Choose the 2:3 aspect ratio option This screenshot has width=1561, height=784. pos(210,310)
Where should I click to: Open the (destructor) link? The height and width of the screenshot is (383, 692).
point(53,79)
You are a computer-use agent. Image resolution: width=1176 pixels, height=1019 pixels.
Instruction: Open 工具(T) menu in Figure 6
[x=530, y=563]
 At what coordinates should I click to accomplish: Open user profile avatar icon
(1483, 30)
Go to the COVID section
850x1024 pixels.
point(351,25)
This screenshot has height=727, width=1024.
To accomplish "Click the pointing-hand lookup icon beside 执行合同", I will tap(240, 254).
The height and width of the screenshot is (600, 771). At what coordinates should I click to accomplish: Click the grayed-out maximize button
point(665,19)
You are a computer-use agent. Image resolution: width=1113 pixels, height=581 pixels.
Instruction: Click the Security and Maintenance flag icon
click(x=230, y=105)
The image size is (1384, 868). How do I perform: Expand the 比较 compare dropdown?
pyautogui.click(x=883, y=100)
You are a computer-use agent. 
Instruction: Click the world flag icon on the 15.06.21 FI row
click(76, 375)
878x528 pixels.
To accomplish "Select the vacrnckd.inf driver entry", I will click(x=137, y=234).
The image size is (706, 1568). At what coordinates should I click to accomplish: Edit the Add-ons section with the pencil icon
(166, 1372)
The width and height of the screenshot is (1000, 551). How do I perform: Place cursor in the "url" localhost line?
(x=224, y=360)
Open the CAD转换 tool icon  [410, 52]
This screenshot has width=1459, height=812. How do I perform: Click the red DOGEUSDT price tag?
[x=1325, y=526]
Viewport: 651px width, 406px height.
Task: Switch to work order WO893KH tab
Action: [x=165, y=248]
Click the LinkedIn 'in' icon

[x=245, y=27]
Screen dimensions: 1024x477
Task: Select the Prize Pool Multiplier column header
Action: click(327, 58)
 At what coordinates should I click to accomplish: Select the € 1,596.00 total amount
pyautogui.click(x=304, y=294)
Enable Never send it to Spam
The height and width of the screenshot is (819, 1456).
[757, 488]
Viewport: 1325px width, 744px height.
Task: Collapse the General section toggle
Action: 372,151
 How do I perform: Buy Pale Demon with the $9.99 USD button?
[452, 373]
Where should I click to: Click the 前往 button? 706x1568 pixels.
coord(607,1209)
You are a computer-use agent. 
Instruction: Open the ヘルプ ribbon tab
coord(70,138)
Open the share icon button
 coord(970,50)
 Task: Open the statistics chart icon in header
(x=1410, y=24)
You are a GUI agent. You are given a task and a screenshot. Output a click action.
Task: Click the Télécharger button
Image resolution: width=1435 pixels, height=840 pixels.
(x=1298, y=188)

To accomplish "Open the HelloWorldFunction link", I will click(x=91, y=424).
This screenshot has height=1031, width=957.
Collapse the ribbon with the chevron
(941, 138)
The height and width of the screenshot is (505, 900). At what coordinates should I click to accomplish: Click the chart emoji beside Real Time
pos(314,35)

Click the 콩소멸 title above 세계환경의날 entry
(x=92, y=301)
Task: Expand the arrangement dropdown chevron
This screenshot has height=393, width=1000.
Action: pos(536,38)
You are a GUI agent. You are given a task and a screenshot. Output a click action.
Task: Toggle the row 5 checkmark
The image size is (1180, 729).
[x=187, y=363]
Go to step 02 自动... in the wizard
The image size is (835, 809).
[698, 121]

◆ Aim:
Copy all of the entries above character for character, leaving every line unchanged.

◆ Answer to this exercise:
Choose the 2:3 aspect ratio option This screenshot has width=1561, height=784. pos(210,310)
Where should I click to: Open the (destructor) link? The height and width of the screenshot is (383, 692).
point(53,79)
You are a computer-use agent. Image resolution: width=1176 pixels, height=1019 pixels.
Instruction: Open 工具(T) menu in Figure 6
[x=530, y=563]
 At what coordinates should I click to accomplish: Open user profile avatar icon
(1483, 30)
Go to the COVID section
850x1024 pixels.
point(351,25)
This screenshot has height=727, width=1024.
To accomplish "Click the pointing-hand lookup icon beside 执行合同", I will tap(240, 254).
The height and width of the screenshot is (600, 771). At what coordinates should I click to accomplish: Click the grayed-out maximize button
point(665,19)
You are a computer-use agent. Image resolution: width=1113 pixels, height=581 pixels.
Instruction: Click the Security and Maintenance flag icon
click(x=230, y=105)
The image size is (1384, 868). How do I perform: Expand the 比较 compare dropdown?
pyautogui.click(x=883, y=100)
You are a computer-use agent. 
Instruction: Click the world flag icon on the 15.06.21 FI row
click(76, 375)
878x528 pixels.
To accomplish "Select the vacrnckd.inf driver entry", I will click(x=137, y=234).
The image size is (706, 1568). At what coordinates should I click to accomplish: Edit the Add-ons section with the pencil icon
(166, 1372)
The width and height of the screenshot is (1000, 551). How do I perform: Place cursor in the "url" localhost line?
(x=224, y=360)
Open the CAD转换 tool icon  [410, 52]
This screenshot has width=1459, height=812. How do I perform: Click the red DOGEUSDT price tag?
[x=1325, y=526]
Viewport: 651px width, 406px height.
Task: Switch to work order WO893KH tab
Action: [x=165, y=248]
Click the LinkedIn 'in' icon

[x=245, y=27]
Screen dimensions: 1024x477
Task: Select the Prize Pool Multiplier column header
Action: click(327, 58)
 At what coordinates should I click to accomplish: Select the € 1,596.00 total amount
pyautogui.click(x=304, y=294)
Enable Never send it to Spam
The height and width of the screenshot is (819, 1456).
[757, 488]
Viewport: 1325px width, 744px height.
Task: Collapse the General section toggle
Action: 372,151
 How do I perform: Buy Pale Demon with the $9.99 USD button?
[452, 373]
Where should I click to: Click the 前往 button? 706x1568 pixels.
coord(607,1209)
You are a computer-use agent. 
Instruction: Open the ヘルプ ribbon tab
coord(70,138)
Open the share icon button
 coord(970,50)
 Task: Open the statistics chart icon in header
(x=1410, y=24)
You are a GUI agent. You are given a task and a screenshot. Output a click action.
Task: Click the Télécharger button
Image resolution: width=1435 pixels, height=840 pixels.
(x=1298, y=188)

To accomplish "Open the HelloWorldFunction link", I will click(x=91, y=424).
This screenshot has height=1031, width=957.
Collapse the ribbon with the chevron
(941, 138)
The height and width of the screenshot is (505, 900). At what coordinates should I click to accomplish: Click the chart emoji beside Real Time
pos(314,35)

Click the 콩소멸 title above 세계환경의날 entry
(x=92, y=301)
Task: Expand the arrangement dropdown chevron
This screenshot has height=393, width=1000.
Action: pos(536,38)
You are a GUI agent. You are given a task and a screenshot. Output a click action.
Task: Toggle the row 5 checkmark
The image size is (1180, 729).
[x=187, y=363]
Go to step 02 自动... in the wizard
The image size is (835, 809).
[698, 121]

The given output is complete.